Rich People FedEx Embryos to Women in India for Cheap Surrogacy

International   |   Rebecca Taylor   |   Jun 13, 2012   |   11:22AM   |   Washington, DC

The Church has always rejected surrogacy and for very good reason. It objectifies both the woman whose womb has been rented and the child for whom a contract has been made for delivery.

Nowhere is this arrangement more exploitive than when rich westerners go to places like India and get a uterus on the cheap. Not only are the embryos sometimes shipped by FedEx overseas to be transferred to a woman the parents have never actually met, but the dangers to the surrogate are substantial. Because she is usually poor and “working” to help support her family by renting out her body, the contract she signs often places the health and well-being of the child above her own, something that would not happen with a Western surrogate.

The media often portray international surrogacy as a win-win for all involved and as empowering poor women. Those who have researched the practice know this is not the case. (I recommend Scott Carney’s Red Market:On the Trail of the World’s Organ Brokers, Bone Thieves, Blood Farmers, and Child Traffickers for a look into surrogacy and other body markets.) Finally someone is making sense regarding the need to protect poor women who are surrogates. Kishwar Desai writes in The Guardian:

India’s surrogate mothers are risking their lives. They urgently need protection. As rich westerners flock to India’s unregulated baby factories, impoverished surrogates suffer appalling conditions.

Premila Vaghela, a poor 30-year-old surrogate mother, died last month, while reportedly waiting for a routine examination at a hospital in Ahmedabad. The news was barely covered by the media – after all, she had completed the task she had been contracted for, and the eight-month-old foetus meant for an American “commissioning” parent survived….

Most mothers sign contracts agreeing that even if they are seriously injured during the later stages of pregnancy, or suffer any life-threatening illness, they will be “sustained with life-support equipment” to protect the foetus. Further, they usually agree to assume all medical, financial and psychological risks – releasing the genetic parents, their lawyers, the doctors and all other professionals from all liabilities.

Besides, in tragic cases like Premila’s, the hospital would have quickly paid out the money owed for a ‘successful’ birth, so the family would be unlikely to complain. Premila herself had gone in for the surrogacy to provide her own two children a better life. In a country where thousands of women die every year in normal childbirths, who would complain about the death of one surrogate?

Anindita Majumdar, who is researching surrogacy for her doctorate, says she is personally distressed by how easily the “sheer horror” of it all is being swept away by the money paid out to the surrogates. There are many grey areas – and she fears that even the draft legislation, when it is passed, will favour the medical community over the rights of the surrogate.

Already many malpractices, such as implantation of more than four embryos in the surrogate’s womb, as well as invasive “foetal reduction” frowned on the world over, are being followed. Often women undergo caesareans so the time of birth suits the commissioning parents….
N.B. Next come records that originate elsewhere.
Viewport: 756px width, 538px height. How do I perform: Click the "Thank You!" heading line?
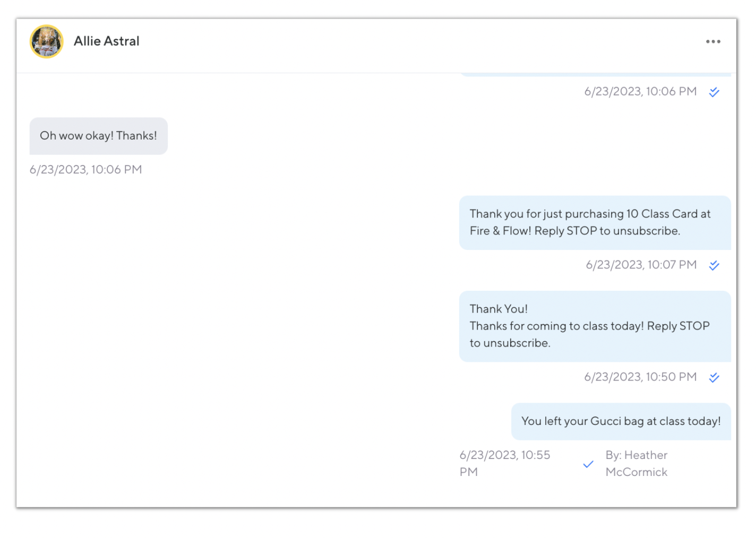click(x=499, y=309)
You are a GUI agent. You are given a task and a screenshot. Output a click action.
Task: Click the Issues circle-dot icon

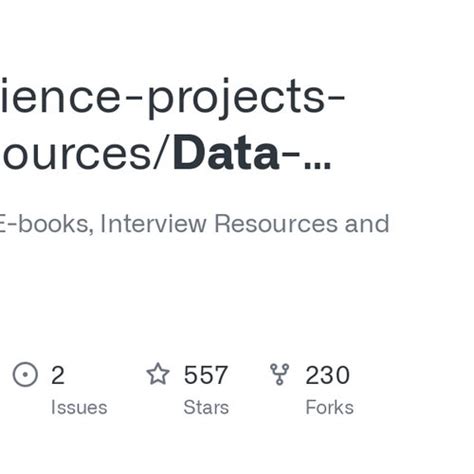coord(25,374)

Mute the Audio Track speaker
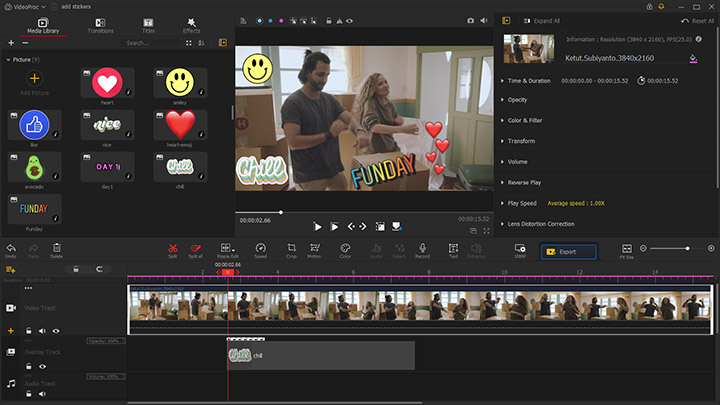(x=43, y=396)
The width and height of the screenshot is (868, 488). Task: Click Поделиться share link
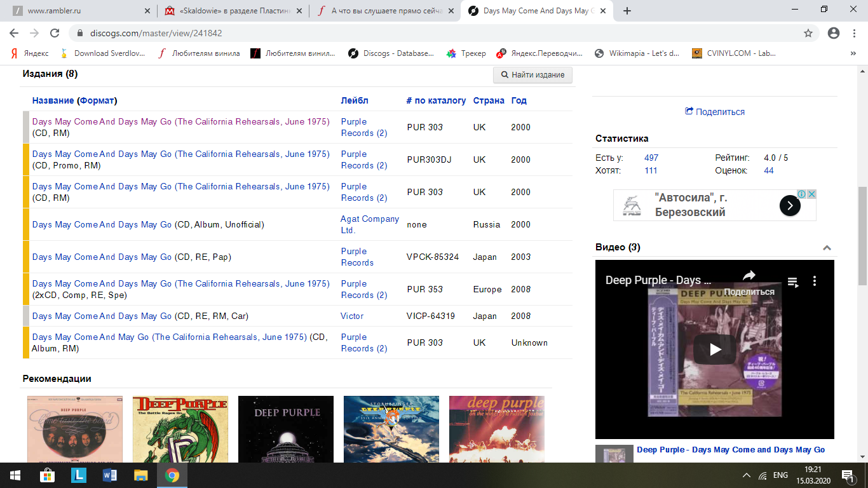point(715,112)
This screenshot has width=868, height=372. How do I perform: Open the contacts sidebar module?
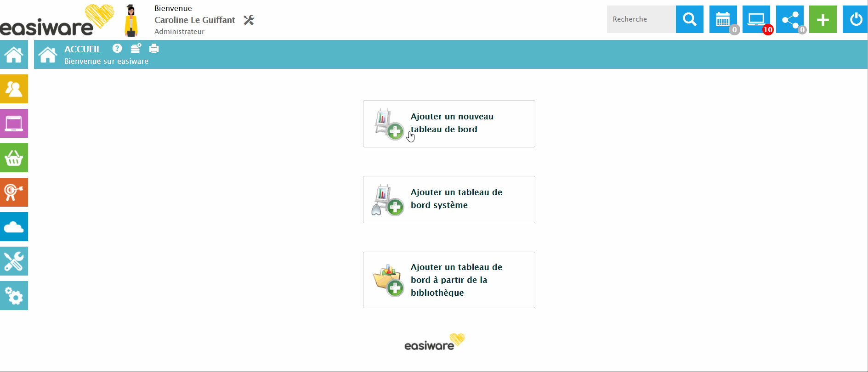tap(14, 89)
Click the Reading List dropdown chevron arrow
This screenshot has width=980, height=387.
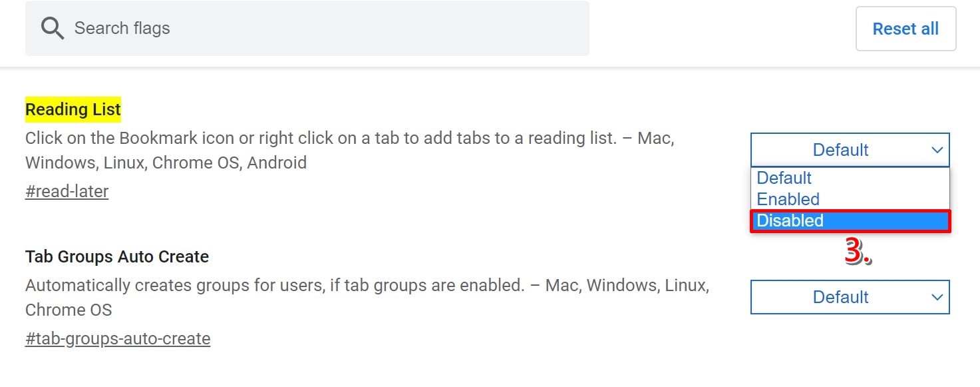tap(937, 150)
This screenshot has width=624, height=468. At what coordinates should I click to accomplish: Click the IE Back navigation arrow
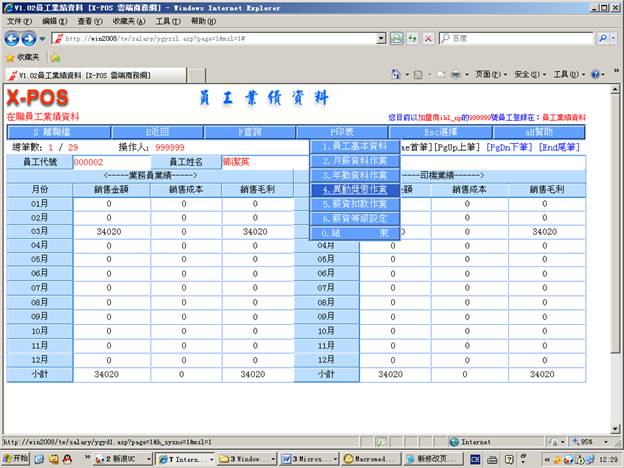13,38
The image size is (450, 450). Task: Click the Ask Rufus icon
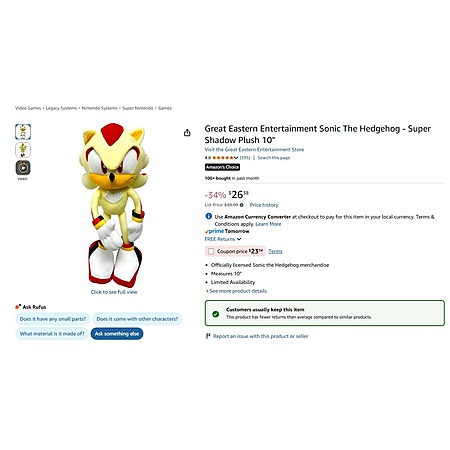pyautogui.click(x=18, y=307)
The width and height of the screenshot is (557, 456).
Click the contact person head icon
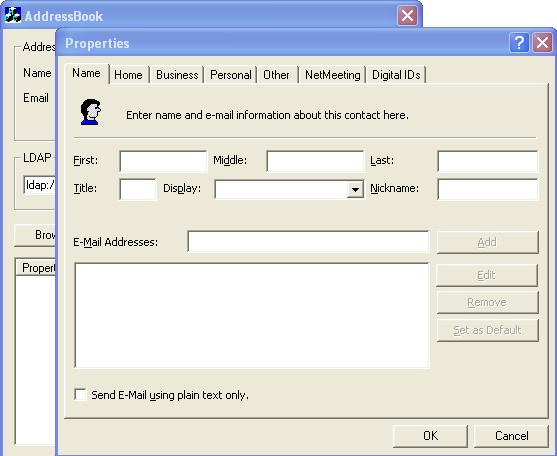pos(91,112)
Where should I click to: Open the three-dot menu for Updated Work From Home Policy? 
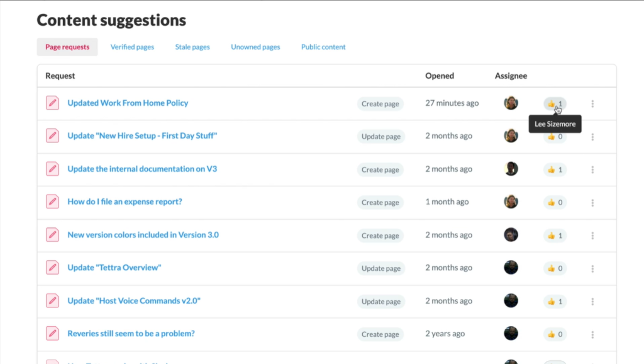pos(592,103)
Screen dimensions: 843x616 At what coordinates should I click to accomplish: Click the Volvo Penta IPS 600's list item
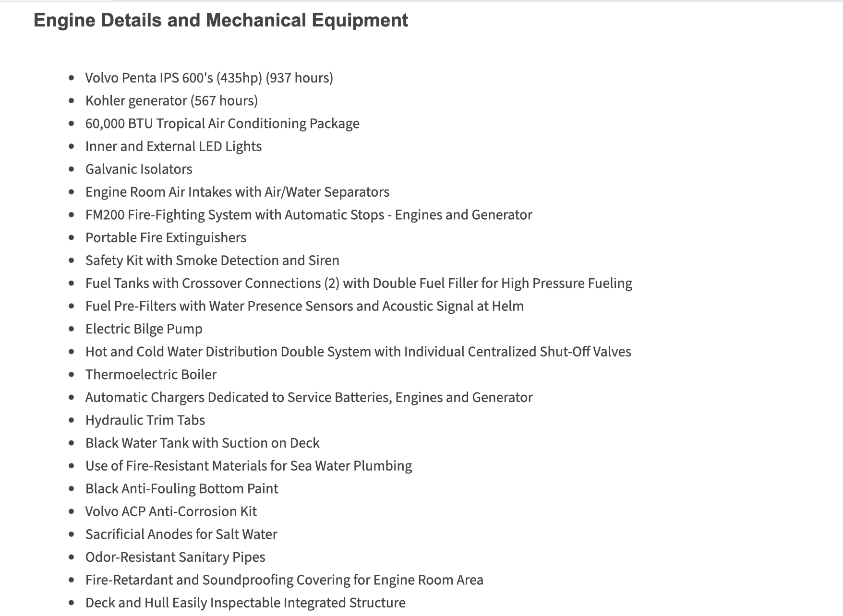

I found that medical practitioners involved in it are rarely troubled about the fate of the women whose normal maternal cycles have been disrupted. As in Premila’s case, they seem to be only interested in delivering the end-product: a child.

Of course the rich Westerners rationalize all day long about how using these poor women to get the child they so desperately want is OK. This exchange between Megan, a woman who used an Indian surrogate and a donor egg to have a child of her choosing (I mean why not adopt? Seriously.) and Wesley J. Smith who argued that commercial surrogacy should be outlawed is a perfect example:



My son was born through surrogacy – commercial surrogacy in India to be exact. We had the help of an egg donor, a different woman to our surrogate, and I am forever grateful to both these amazing women for the giving us the joy of our son Toby. You are making an ill-informed assumption that children born through surrogacy are in any way custom made. There is nothing special or different about Toby being born through egg donation and surrogacy as if i had given birth to him myself with use of my own eggs, other than the fact he was loved so much by three women, who wanted to give him life.

Wesley J. Smith
Megan: Just because you had a baby in that way doesn’t mean it is morally right. J means reproduction has become commercial and consumerist. Have you ever thought that your desire created a terrible impact on the surrogate mother? It often does.

@Wesley J. Smith, Maybe not morally right for you, but my morals aren’t your morals and you can jump up and down all you like about morality, there is no right morality or wrong morality or one-size fits all morality. How exactly do you know about impact on surrogate mothers? How many have you spoken to?

Wesley J. Smith
So, nobody has a right to want a certain public policy because you got what you wanted? Sorry, not how the world works, nor should it. You should read the stories of the problems with these Indian women. Then be proud.